YOUR ASSIGNMENT ::
Go through the entries below from the first line and transcribe each one exactly, ending with the line that contains "Dec 25, 2015, 09:22 (140, 721)".

- - - - - - -

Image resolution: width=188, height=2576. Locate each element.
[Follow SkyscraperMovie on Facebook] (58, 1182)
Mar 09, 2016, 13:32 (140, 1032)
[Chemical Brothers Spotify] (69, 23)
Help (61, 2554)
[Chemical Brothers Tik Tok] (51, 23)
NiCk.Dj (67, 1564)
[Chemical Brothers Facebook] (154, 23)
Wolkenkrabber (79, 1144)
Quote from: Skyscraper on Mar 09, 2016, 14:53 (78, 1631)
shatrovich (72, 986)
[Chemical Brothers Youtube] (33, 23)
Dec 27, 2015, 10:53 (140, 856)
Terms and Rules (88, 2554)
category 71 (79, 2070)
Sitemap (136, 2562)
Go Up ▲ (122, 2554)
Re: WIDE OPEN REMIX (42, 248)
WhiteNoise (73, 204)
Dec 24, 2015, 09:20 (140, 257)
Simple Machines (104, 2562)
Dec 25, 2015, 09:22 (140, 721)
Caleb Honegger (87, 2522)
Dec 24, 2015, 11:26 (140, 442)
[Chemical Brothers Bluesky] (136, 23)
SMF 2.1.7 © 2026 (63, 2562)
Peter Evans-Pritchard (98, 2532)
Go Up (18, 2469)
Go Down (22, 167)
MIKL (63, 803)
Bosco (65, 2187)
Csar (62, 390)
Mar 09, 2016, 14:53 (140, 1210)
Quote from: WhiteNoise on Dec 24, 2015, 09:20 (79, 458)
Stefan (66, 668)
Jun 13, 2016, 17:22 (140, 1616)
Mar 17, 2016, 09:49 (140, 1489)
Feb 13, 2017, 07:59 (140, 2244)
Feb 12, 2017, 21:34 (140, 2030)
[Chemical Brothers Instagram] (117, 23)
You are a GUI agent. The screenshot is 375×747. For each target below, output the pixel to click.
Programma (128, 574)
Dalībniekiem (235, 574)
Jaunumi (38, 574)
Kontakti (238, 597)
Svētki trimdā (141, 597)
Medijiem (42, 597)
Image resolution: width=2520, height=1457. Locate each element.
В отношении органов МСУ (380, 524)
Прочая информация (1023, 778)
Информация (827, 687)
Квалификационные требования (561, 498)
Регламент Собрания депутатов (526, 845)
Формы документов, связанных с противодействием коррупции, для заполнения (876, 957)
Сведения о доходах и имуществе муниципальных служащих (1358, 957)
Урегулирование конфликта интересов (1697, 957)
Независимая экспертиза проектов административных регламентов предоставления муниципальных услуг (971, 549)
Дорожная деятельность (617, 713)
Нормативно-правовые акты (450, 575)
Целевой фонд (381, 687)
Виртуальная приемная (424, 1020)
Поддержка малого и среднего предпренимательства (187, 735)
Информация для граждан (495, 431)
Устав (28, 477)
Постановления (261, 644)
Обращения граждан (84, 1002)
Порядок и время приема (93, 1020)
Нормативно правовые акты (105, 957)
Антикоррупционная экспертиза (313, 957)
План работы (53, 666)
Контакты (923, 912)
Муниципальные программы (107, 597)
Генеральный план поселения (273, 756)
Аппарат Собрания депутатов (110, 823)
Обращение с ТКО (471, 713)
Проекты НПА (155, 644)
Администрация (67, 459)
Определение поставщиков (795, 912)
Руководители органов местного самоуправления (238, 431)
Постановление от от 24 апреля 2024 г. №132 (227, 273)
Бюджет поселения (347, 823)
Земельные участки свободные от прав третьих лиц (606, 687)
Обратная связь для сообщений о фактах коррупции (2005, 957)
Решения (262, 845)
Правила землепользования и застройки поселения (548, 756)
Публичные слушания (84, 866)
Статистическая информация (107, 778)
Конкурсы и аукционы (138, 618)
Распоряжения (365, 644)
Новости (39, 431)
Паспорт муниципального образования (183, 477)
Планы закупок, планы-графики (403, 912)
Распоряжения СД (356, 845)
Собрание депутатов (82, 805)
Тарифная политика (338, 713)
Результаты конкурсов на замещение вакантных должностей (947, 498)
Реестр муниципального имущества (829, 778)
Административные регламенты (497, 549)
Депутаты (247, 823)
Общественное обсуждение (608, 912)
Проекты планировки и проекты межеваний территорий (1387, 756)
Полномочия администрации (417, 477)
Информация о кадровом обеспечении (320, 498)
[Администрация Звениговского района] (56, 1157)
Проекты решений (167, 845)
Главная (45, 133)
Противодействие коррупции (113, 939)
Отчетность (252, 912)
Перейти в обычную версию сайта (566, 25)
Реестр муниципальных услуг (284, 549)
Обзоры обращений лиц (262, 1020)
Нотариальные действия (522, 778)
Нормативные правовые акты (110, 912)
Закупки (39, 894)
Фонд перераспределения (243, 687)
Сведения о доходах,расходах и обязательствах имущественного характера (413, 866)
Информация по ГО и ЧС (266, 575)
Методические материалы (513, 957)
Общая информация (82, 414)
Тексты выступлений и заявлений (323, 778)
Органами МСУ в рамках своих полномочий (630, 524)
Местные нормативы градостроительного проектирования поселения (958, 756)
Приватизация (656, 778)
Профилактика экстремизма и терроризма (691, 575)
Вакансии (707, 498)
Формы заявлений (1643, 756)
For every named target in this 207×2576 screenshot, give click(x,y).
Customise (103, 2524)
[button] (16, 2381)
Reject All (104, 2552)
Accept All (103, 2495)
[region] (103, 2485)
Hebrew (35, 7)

- - - - - - -

SOLUTION FOR THIS EXERCISE ::
Image resolution: width=188, height=2576. Locate each element.
[Follow SkyscraperMovie on Facebook] (58, 1182)
Mar 09, 2016, 13:32 (140, 1032)
[Chemical Brothers Spotify] (69, 23)
Help (61, 2554)
[Chemical Brothers Tik Tok] (51, 23)
NiCk.Dj (67, 1564)
[Chemical Brothers Facebook] (154, 23)
Wolkenkrabber (79, 1144)
Quote from: Skyscraper on Mar 09, 2016, 14:53 (78, 1631)
shatrovich (72, 986)
[Chemical Brothers Youtube] (33, 23)
Dec 27, 2015, 10:53 (140, 856)
Terms and Rules (88, 2554)
category 71 (79, 2070)
Sitemap (136, 2562)
Go Up ▲ (122, 2554)
Re: WIDE OPEN REMIX (42, 248)
WhiteNoise (73, 204)
Dec 24, 2015, 09:20 (140, 257)
Simple Machines (104, 2562)
Dec 25, 2015, 09:22 (140, 721)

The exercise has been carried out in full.